(Por Cristian Paladino) – El debut siempre es una frontera simbólica. Un punto de partida que no se borra, que queda marcado en la memoria del jugador y también en la historia silenciosa de los planteles formativos. En el estreno del Torneo Proyección – Apertura 2026, San Lorenzo volvió a confirmar que su semillero no solo produce futbolistas, sino historias que merecen ser contadas. En ese contexto, los nombres de Javier Arellano y Agustín Pérez se anotaron por primera vez en la planilla grande, esa que empieza a unir el recorrido juvenil con el sueño profesional.
Arellano, lateral derecho categoría 2007, llegó a Boedo en 2025 luego de formarse en Vélez Sarsfield, con raíces bien marcadas en Bahía Blanca y un primer amor futbolero en el Club Bella Vista. Nacido el 27 de abril de 2007, diestro, de temperamento fuerte y carácter competitivo, su presentación fue fiel reflejo de cómo se define: agresivo, con actitud y personalidad. Ante Rosario Central, no necesitó demasiado tiempo para hacerse notar. Mostró decisión en la marca, convicción para proyectarse y una presencia que no se negocia, esa que no siempre se enseña, pero que marca diferencias. Para un jugador que recién empieza a escribir su camino en la Reserva, dejar una grata impresión desde el primer día es un valor que trasciende los minutos.
Distinta, pero igual de significativa, fue la aparición de Agustín Pérez.

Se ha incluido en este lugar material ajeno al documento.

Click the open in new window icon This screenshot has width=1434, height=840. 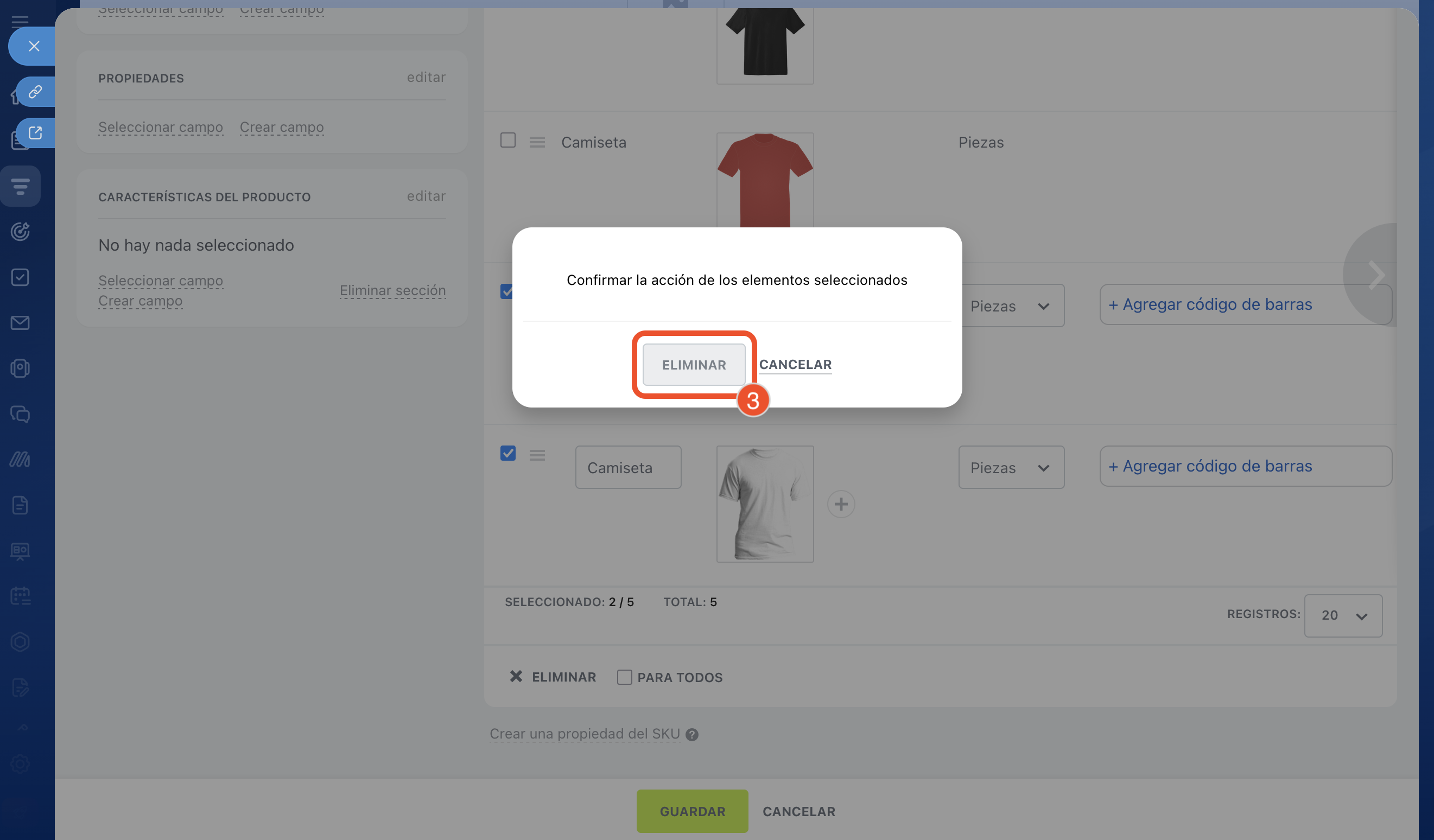pyautogui.click(x=35, y=133)
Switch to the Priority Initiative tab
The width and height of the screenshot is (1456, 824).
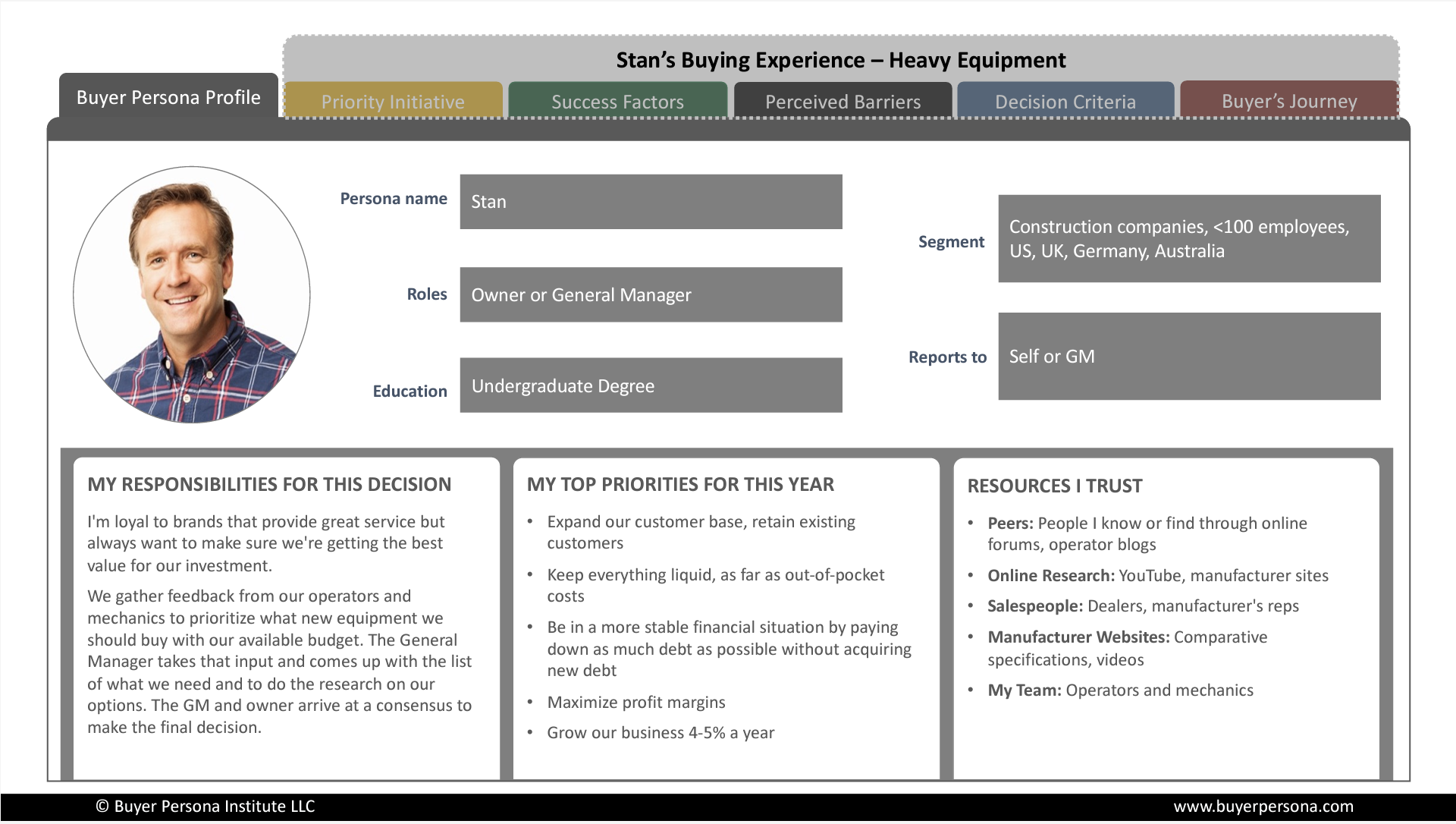click(x=393, y=101)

Marcador central zurdo, categoría 2009, nacido el 14 de julio en el corazón de Boedo, su historia con San Lorenzo es casi una línea de tiempo paralela a su vida: llegó al club en 2015, con apenas seis años. Criado futbolísticamente en casa, su debut en el Proyección tuvo el peso simbólico de quien representa años de trabajo, paciencia y pertenencia. Sumó pocos minutos, pero los suficientes para dejar señales claras: intervenciones seguras en defensa, lectura correcta de las jugadas y una salida limpia desde el fondo, sin apuros ni estridencias. Lo suyo fue sobriedad, una cualidad que en un central joven suele ser tan valiosa como poco común.
No se trata de apresurar tiempos ni de confundir un debut con una consagración. Arellano y Pérez no están a un paso de la Primera, pero sí en una estación clave: la Reserva como puente real entre la formación y el alto rendimiento. Y en ese tránsito, cada oportunidad cuenta. El estreno ante el Canalla fue apenas el primer capítulo, pero dejó sensaciones positivas y, sobre todo, la certeza de que el Semillero Azulgrana sigue dando frutos.
El futuro no se promete, se construye. Y en la primera fecha del Torneo Proyección, San Lorenzo volvió a sembrar con identidad, trabajo y convicción. Arellano y Pérez ya dieron el primer paso. Ahora empieza el camino.